¹¹ Cardiovascular Institute and Adult Medical Genetics Program, University of Colorado Anschutz Medical Campus, Aurora, CO, USA.
¹² Center of Cardiovascular Research, Center for Molecular and Vascular Biology, University of Leuven, Leuven, Belgium.

^# Contributed equally.

PMID: 40296583
DOI: 10.1002/ejhf.3671

Abstract

Aims: Left ventricular reverse remodelling (LVRR) is a prognostic marker in patients with dilated (DCM) and non-dilated left ventricular cardiomyopathy (NDLVC). The utility of combining late gadolinium enhancement (LGE) and genetic testing in predicting LVRR in DCM/NDLVC remains a knowledge gap. This study aimed to assess an integrated approach including LGE data and genetics to predict LVRR in DCM/NDLVC patients.

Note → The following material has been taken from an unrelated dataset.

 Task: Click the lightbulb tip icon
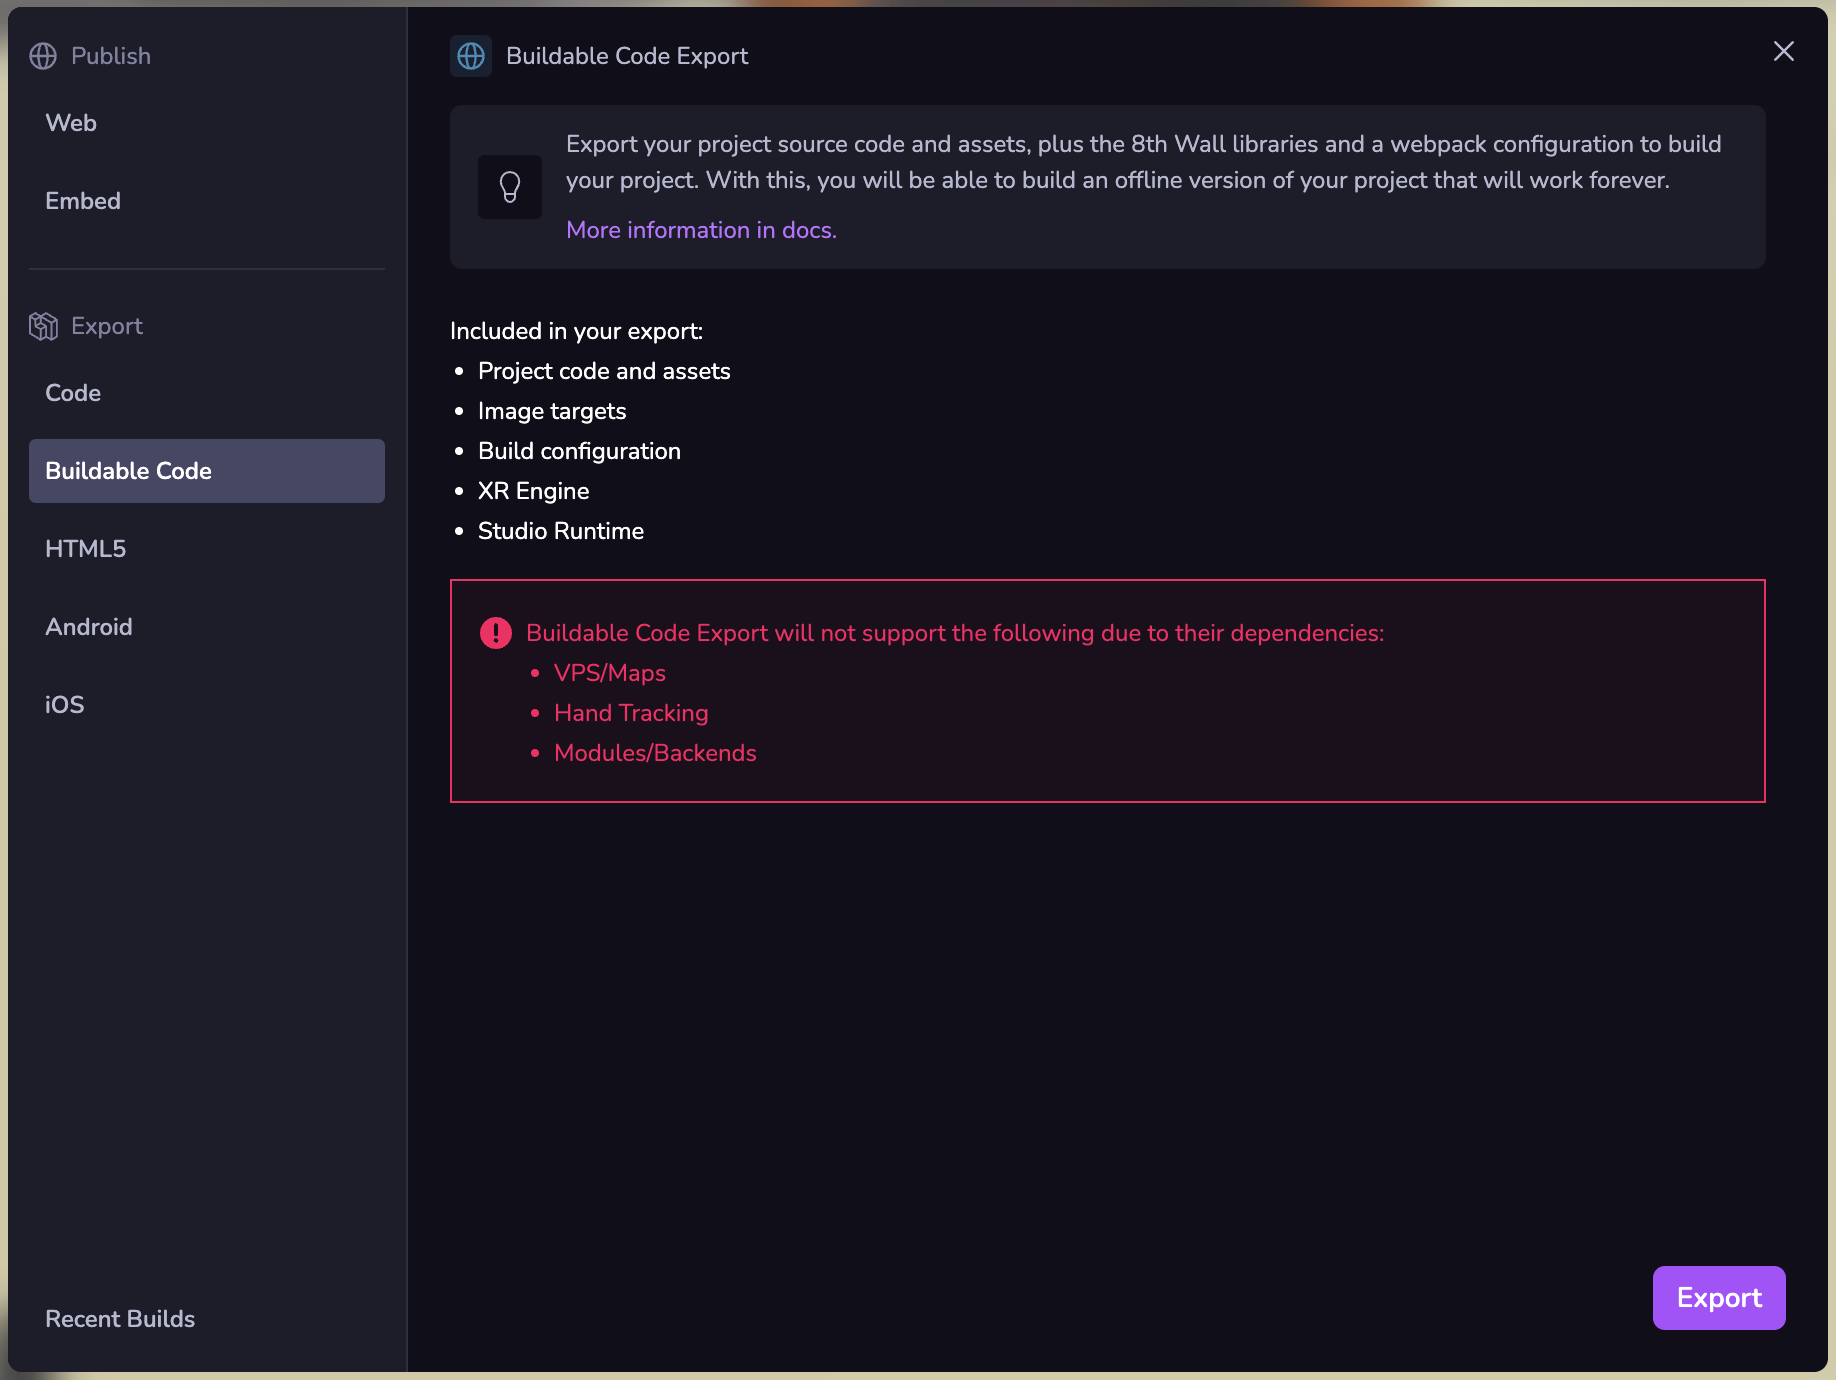click(x=510, y=187)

Methods and results: This multicentre observational study included DCM/NDLVC patients with: (i) baseline echocardiographic left ventricular ejection fraction (LVEF) <50%; (ii) genetic testing; (iii) baseline cardiac magnetic resonance (CMR); (iv) 12-month follow-up echocardiographic data. LVRR was defined as LVEF increase ≥10% or LVEF ≥50% (if baseline LVEF <45%) at 12 months. Outcome measures were: (i) all-cause mortality, heart transplant, or left ventricular assist device implantation (D/HT/LVAD); (ii) sudden cardiac death or major ventricular arrhythmias (SCD/MVA). Arrhythmogenic genes studied were LMNA, DSP, FLNC, and RBM20. Among 1757 DCM/NDLVC with genetic data, 616 met eligibility (462 DCM, 154 NDLVC; age 51 ± 14 years, 34% female). LVRR occurred in 314 patients (51%): 251 (54%) in DCM and 63 (41%) in NDLVC (p = 0.004). Independent predictors of LVRR within 1 year included titin truncating variants, absence of arrhythmogenic genes, and absence of LGE ring-like pattern. In patients with LVEF <35%, only the presence of LGE ring-like pattern and arrhythmogenic genes remained independently related to a lower rate of LVRR and increased SCD/MVA risk.

Conclusion: In a large genetically and CMR characterized DCM/NDLVC cohort, arrhythmogenic genotypes and LGE ring-like pattern were inversely related to LVRR, particularly in patients with LVEF <35%.

Keywords: Arrhythmogenic genes; Cardiac magnetic resonance; Dilated cardiomyopathy; Left ventricular reverse remodelling; Non dilated left ventricular cardiomyopathy; Ring‐like late gadolinium enhancement.